__STATED PROBLEM__:
Render every line of the items below as a JSON list of strings, one string per line, skipping blank lines. Leave the pictures out of the answer.

Document and screenshot pointing items:
+ + +
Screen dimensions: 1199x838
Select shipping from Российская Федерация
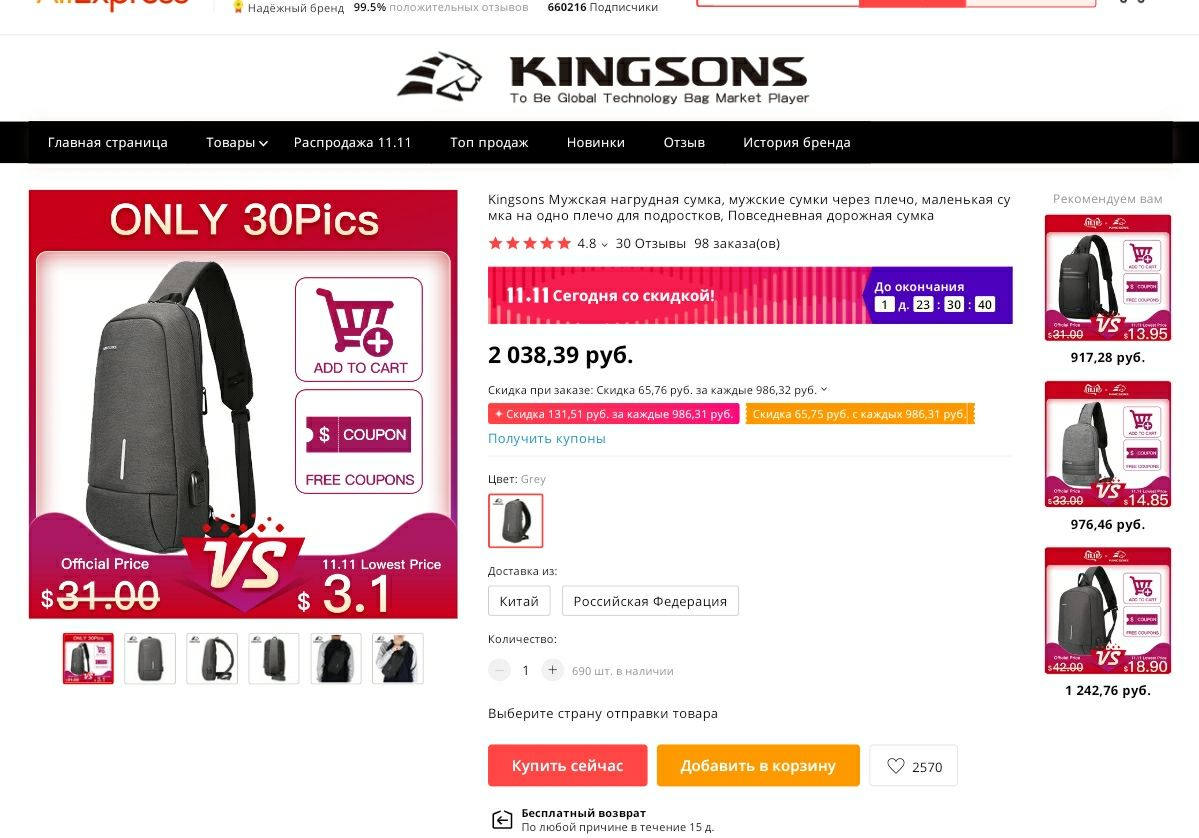tap(650, 601)
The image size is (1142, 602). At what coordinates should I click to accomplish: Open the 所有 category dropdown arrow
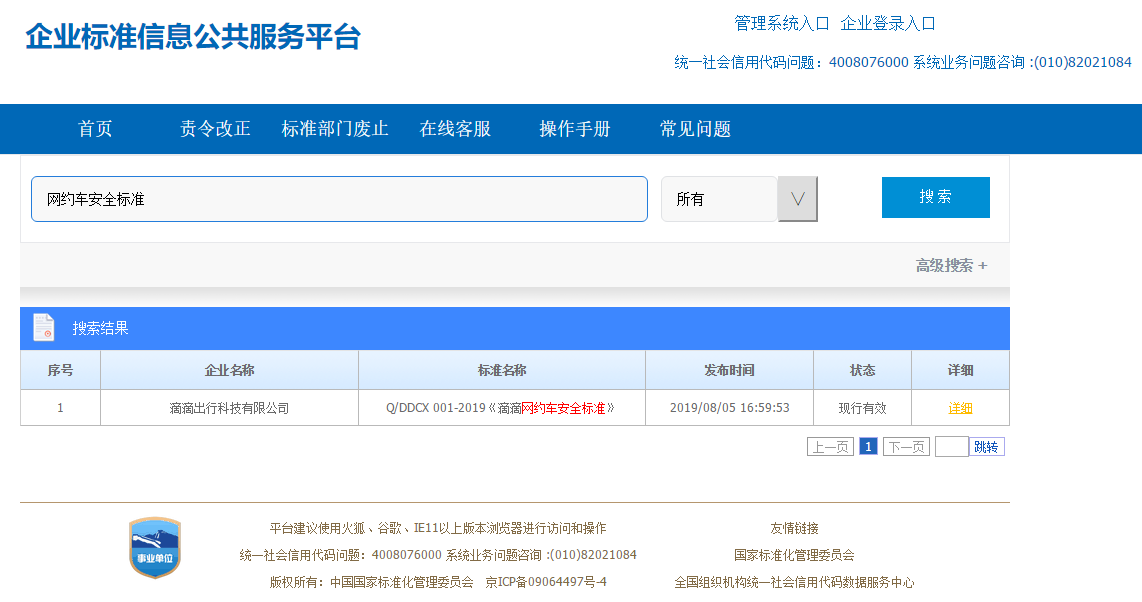797,199
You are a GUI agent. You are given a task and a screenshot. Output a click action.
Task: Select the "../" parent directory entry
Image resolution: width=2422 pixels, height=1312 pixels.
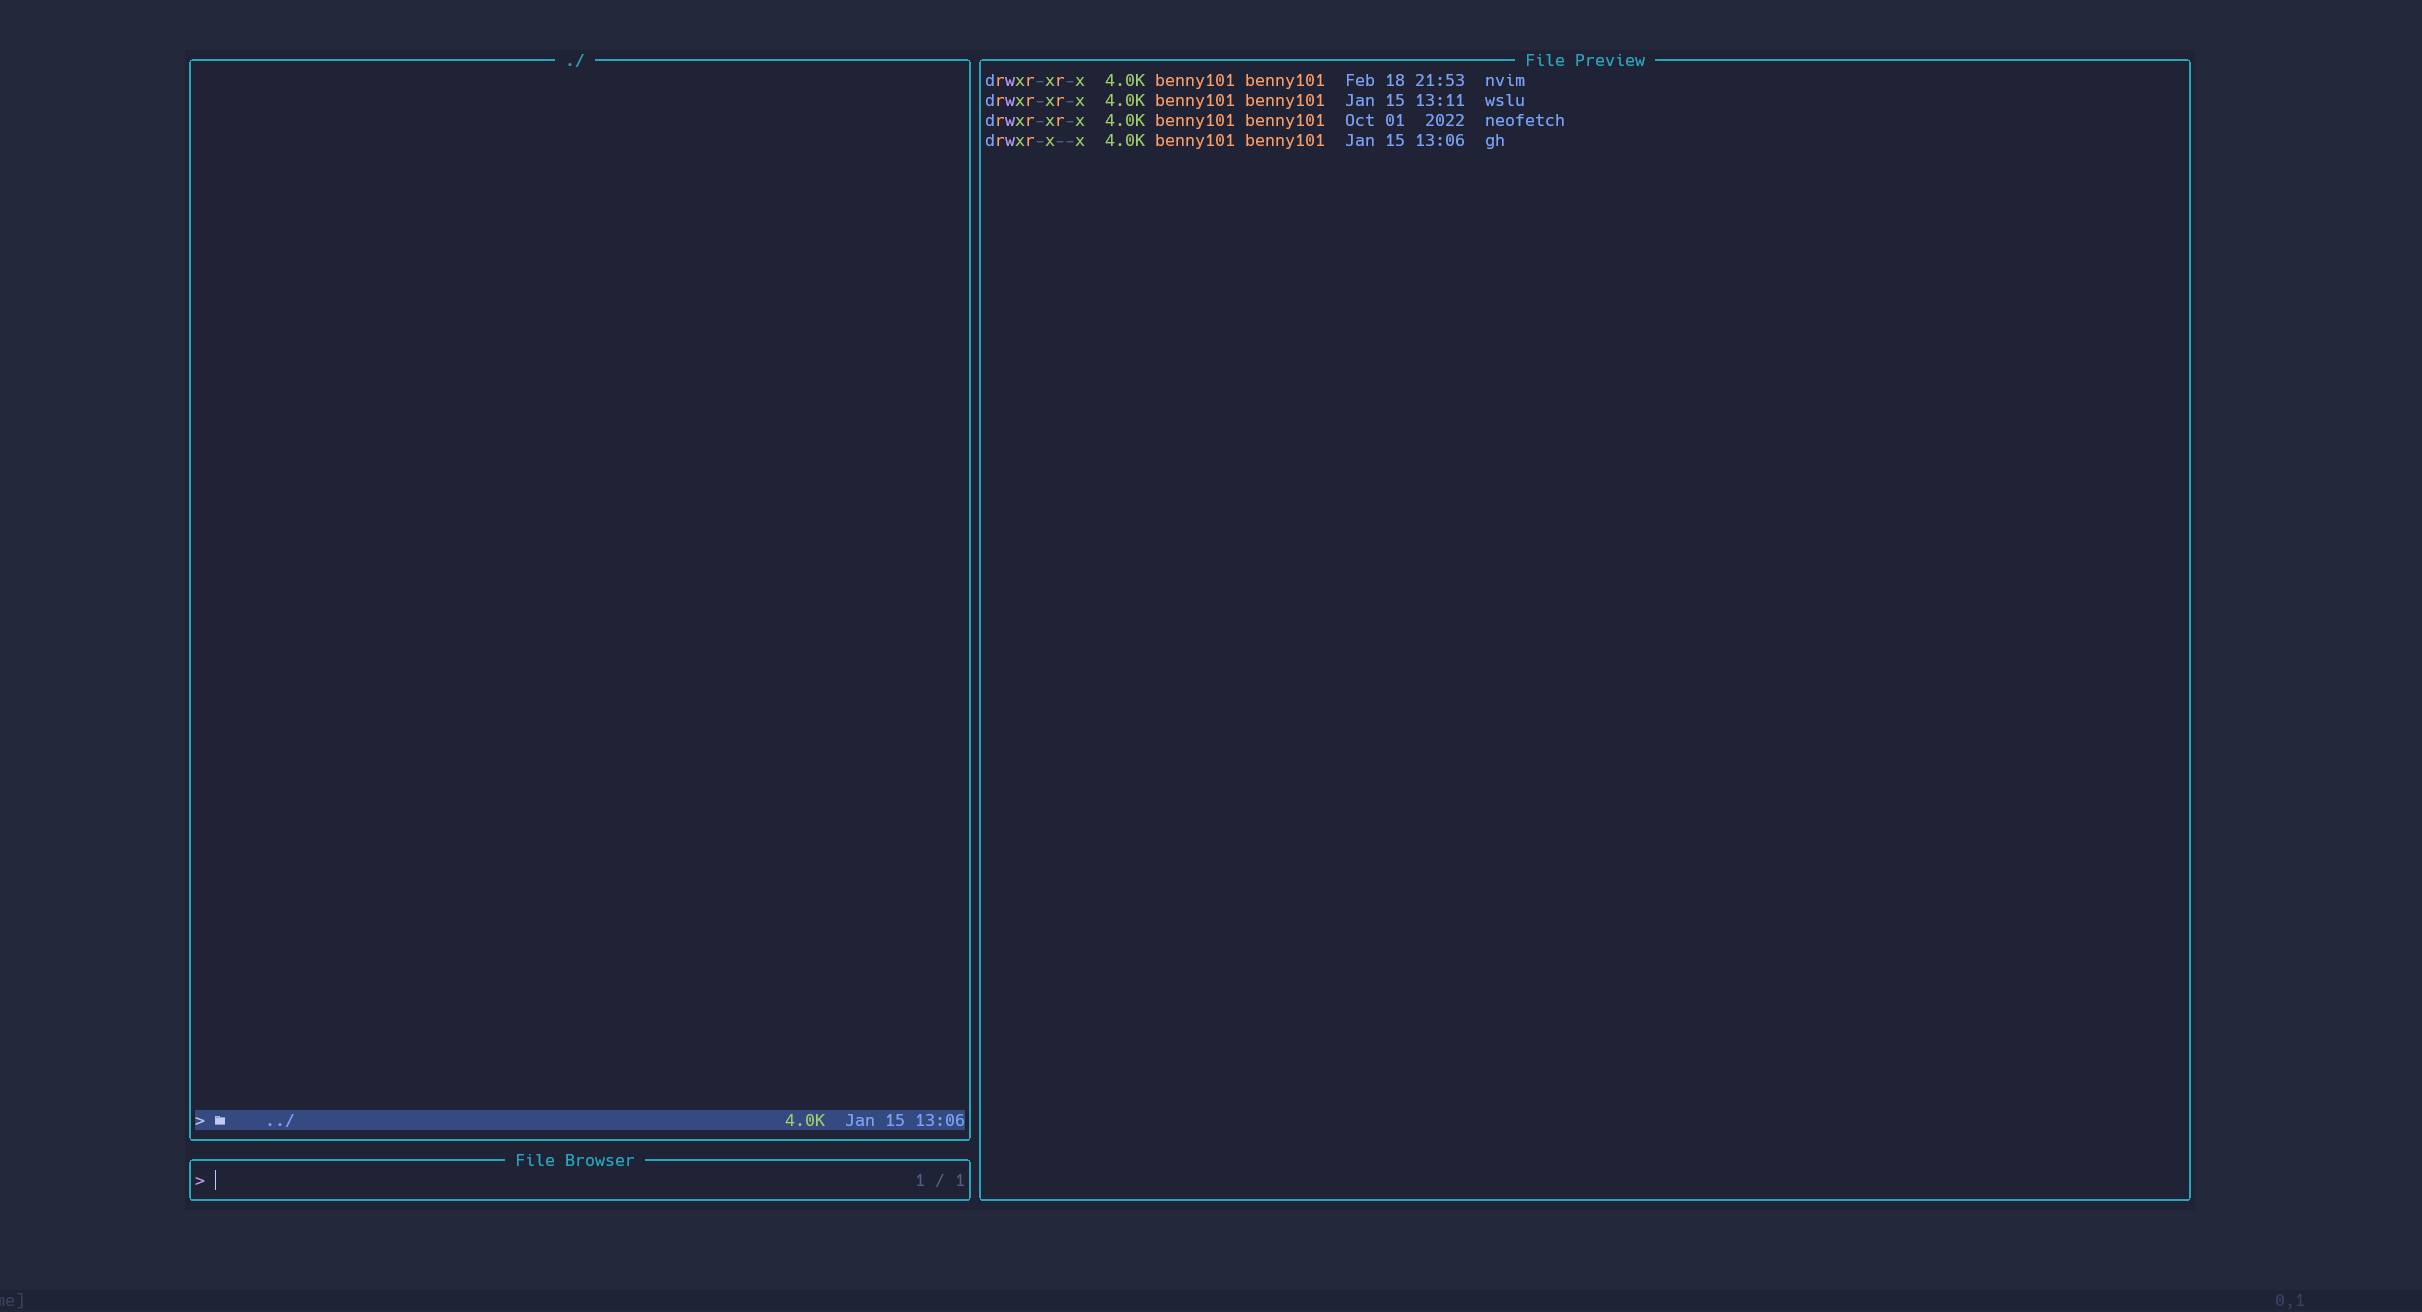pos(280,1120)
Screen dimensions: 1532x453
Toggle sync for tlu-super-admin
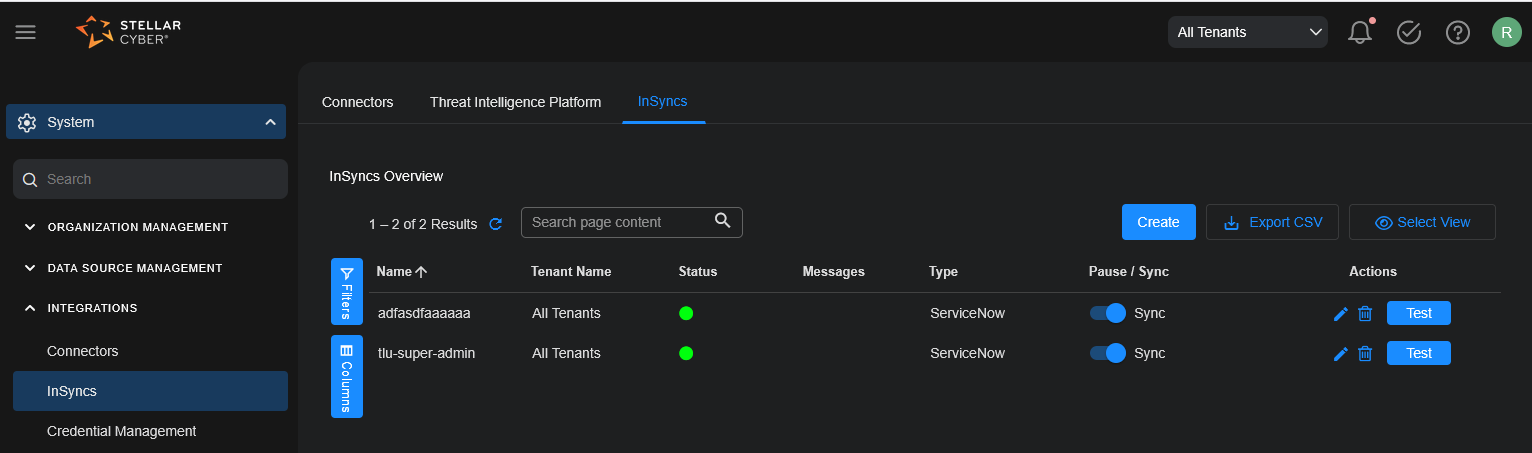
+ + +
__CORRECT RESULT__:
[
  "Screen dimensions: 1199x838",
  "Select shipping from Российская Федерация",
  "tap(650, 601)",
  "The image size is (1142, 602). At what coordinates should I click to accomplish: Open the 所有 category dropdown arrow",
  "797,199",
  "You are a GUI agent. You are given a task and a screenshot. Output a click action.",
  "Task: Select the \"../\" parent directory entry",
  "Image resolution: width=2422 pixels, height=1312 pixels.",
  "pos(280,1120)",
  "Screen dimensions: 1532x453",
  "Toggle sync for tlu-super-admin"
]